Pagina:Land en volk van Sumatra (1916).djvu/17

Uit Wikisource
Deze pagina is proefgelezen
 

I. TER INLEIDING.




§1. Ligging en vorm.

Sumatra ligt tusschen 5°39' N.B.—als men het eilandje Wē er nog bij wil rekenen komen er nog 16 minuten of Engelsche mijlen bij—en 5°57' Z.B.

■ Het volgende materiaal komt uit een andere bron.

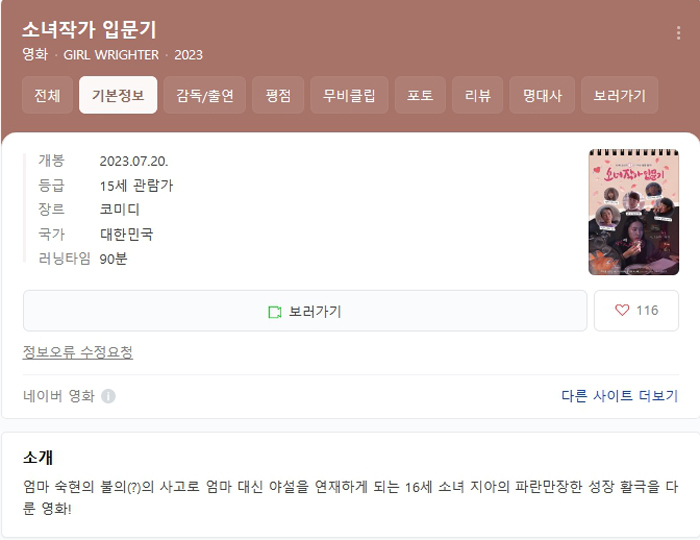Click the 소개 synopsis text
The width and height of the screenshot is (700, 540).
pyautogui.click(x=350, y=497)
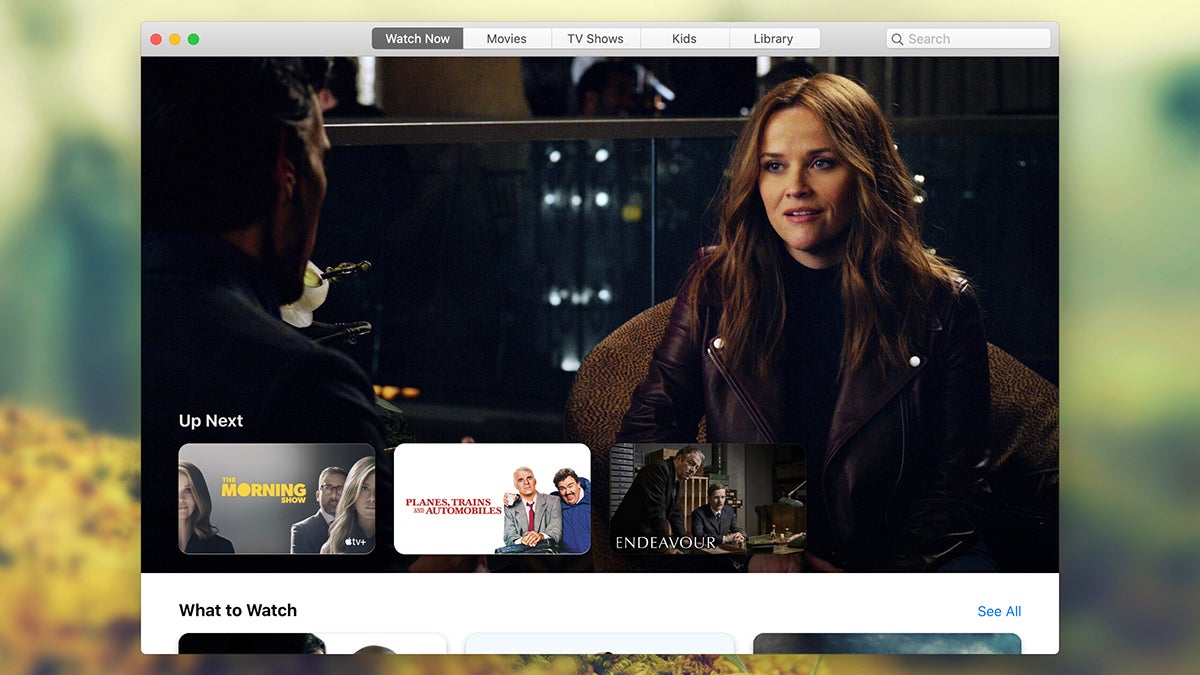Click the search magnifying glass icon

click(x=898, y=38)
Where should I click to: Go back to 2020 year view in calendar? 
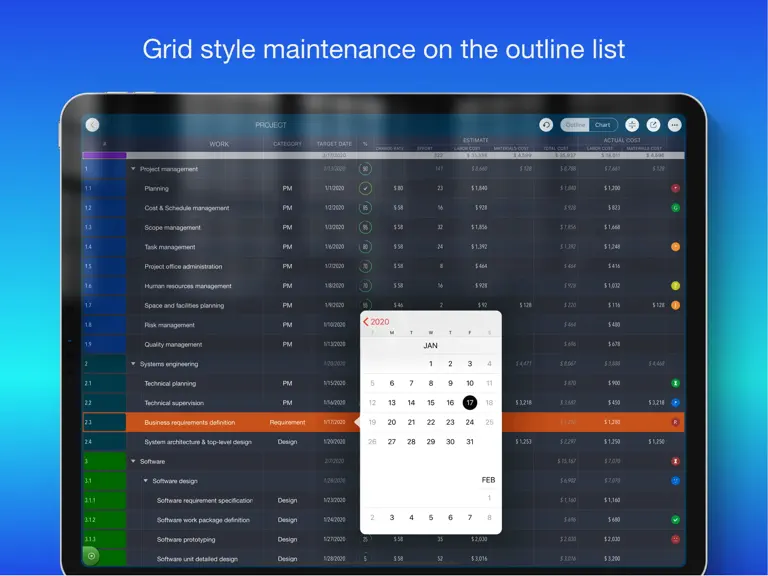click(x=376, y=322)
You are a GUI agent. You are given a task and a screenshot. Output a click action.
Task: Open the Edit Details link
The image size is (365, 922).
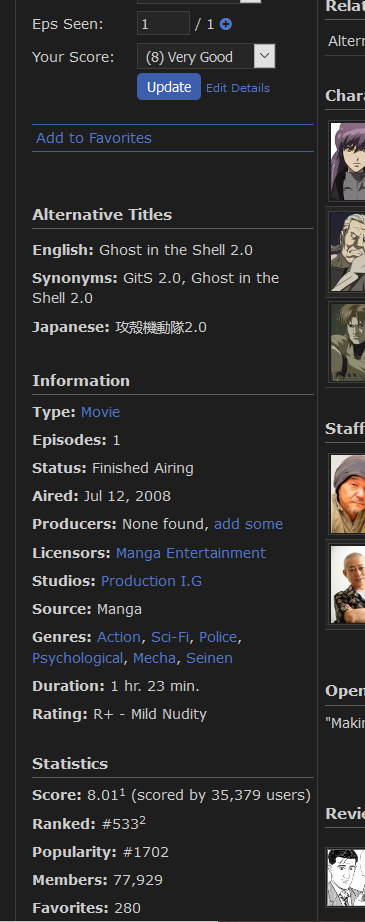237,88
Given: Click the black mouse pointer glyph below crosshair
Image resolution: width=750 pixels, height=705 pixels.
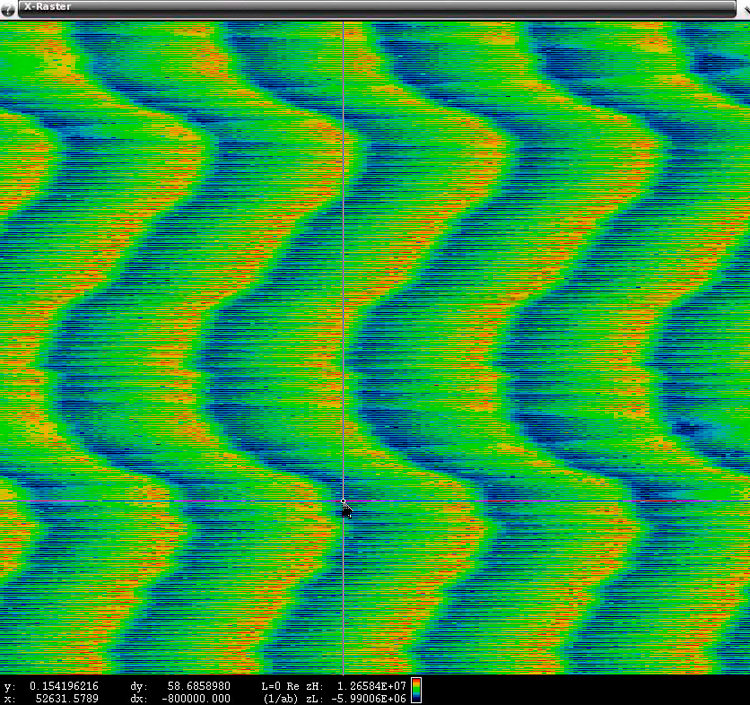Looking at the screenshot, I should click(x=347, y=512).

De vorm is ongeveer die van een trapezium, waarvan de langste evenwijdige zijde—de Westkust—juist naar het Zuidwesten is gekeerd; de kortere—de Oostkust—naar het Noordoosten. De beenen van het trapezium loopen vrijwel Oost-West—n.l. aan de Noordkust van Oedjoeng Radja of Koningspunt tot Oedjoeng Djambō Ajé of Diamantpunt—en Noord-Zuid, van Tandjoeng Toea of Varkenshoek tot de Eerste Punt bij den ingang van Straat Bangka.

Het trapezium is niet regelmatig. Vooreerst wordt het in Zuidelijke richting breeder. Van de loodlijn Diamantpunt-Meulabōh tot aan de loodlijn Tandjoeng Balai (in Asahan)-Sibolga blijft de breedte vrijwel 200 K.M., maar over de grootste breedte, van Indrapoera tot Tandjoeng Datoek (de Noordelijke afsluiting van de Amphitrite-baai) wordt ons trapezium wel 400 K.M. breed en van Tandjoeng Djaboeng en eenige punten in Straat Bangka af vallen dwarssneden van weinig minder breedte aan te wijzen.

Verder loopt de basis van het trapezium niet ver genoeg door; de Zuidelijke punt van het eiland is afgesneden langs een Oost-West loopende lijn, die de Vlakke hoek en Varkenshoek verbindt en de Lampoengs- en Keizersbaai afsluit.

De Westkust wordt door den evenaar in twee gelijke stukken verdeeld. Van de Oostkust, de Noordoostkust dan eigenlijk, ligt twee derde benoorden, een derde bezuiden den evenaar.